The present invention attempts to give the user a better way to sift through the large 
volume of search results returned by a broad or general search query. In simplified steps, it does 
so by: 1) conducting a search using an internal or external search engine back-end, or otherwise 
receiving search results from some search query; 2) extracting keywords from each search result, 
for example by reading predefined keywords associated with each result by its author; 3) putting 
these keywords in a separate list and presenting it to the user alongside the list of search results 
themselves; 4) allowing the user to choose a sifting operation to apply to each keyword, for 
example to "include" results that match a particular keyword or to "exclude" results that match 
an undesirable keyword; 5) sifting and reordering the list of search results according to the user's 
choice of keywords and sifting operations; and 6) optionally resubmitting a more targeted, more 
refined version of the original search query by adding to the original query the user's choice of 
keywords to include or exclude. 

Some of the steps briefly outlined above can be conducted in several different ways. For 
example, any search engine that produces adequate results, or even multiple search engines, may 
be used as the back end.
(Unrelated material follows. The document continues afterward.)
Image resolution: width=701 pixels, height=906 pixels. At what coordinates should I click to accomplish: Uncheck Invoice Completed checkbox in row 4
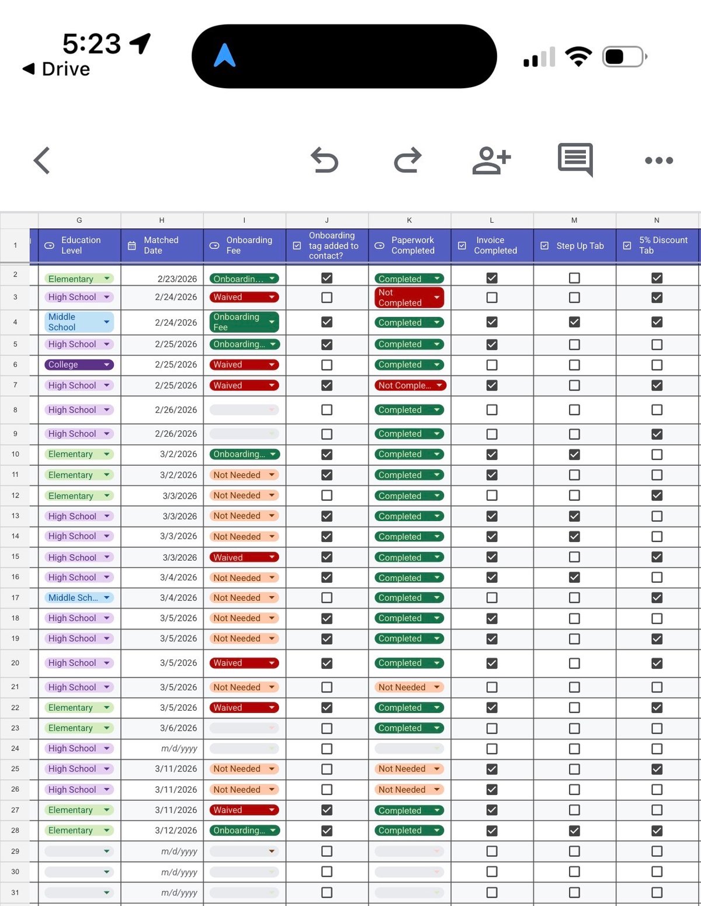[492, 322]
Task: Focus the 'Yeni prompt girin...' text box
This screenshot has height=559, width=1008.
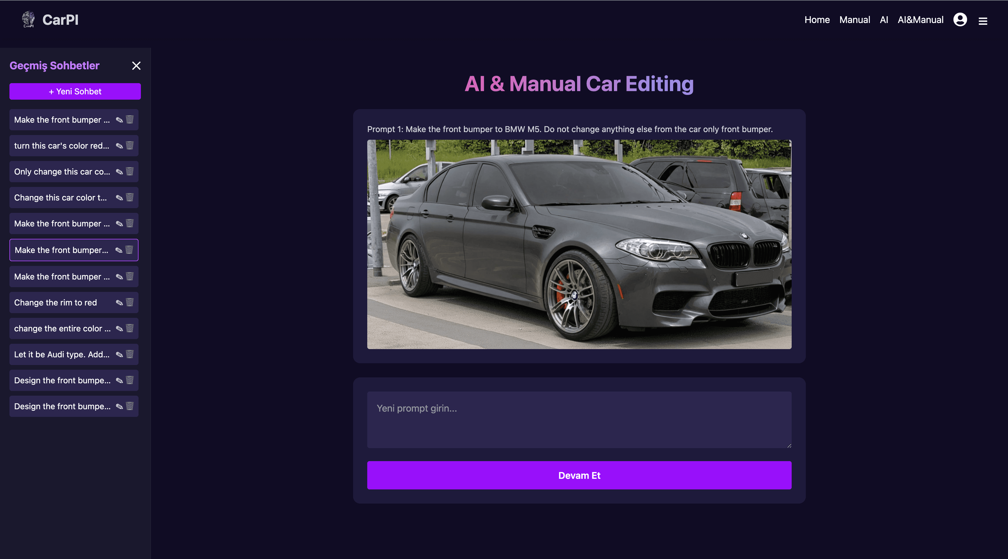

Similarly, any algorithm that extracts useful keywords from the result 
documents can be used in the second step. In step three, formulating the list of keywords or 
search results, one particular implementation could perform simple or advanced statistical 
analysis to determine the optimal presentation order. Another implementation might contain 
algorithms that, before presenting keywords to the user, could remove keywords deemed 
insignificant or even perform grammatical analysis to group keywords which are different forms 
of the same word. The sifting operations presented to the user for keywords could encompass 
several different levels of "inclusion" or "exclusion," such as 1) "require" this keyword (Boolean 
AND), 2) "include" documents containing this keyword (Boolean OR), and 3) "exclude" all 
documents containing this keyword (Boolean AND NOT). Other sifting operations, such as 
aggregating results or keywords, could also be applied.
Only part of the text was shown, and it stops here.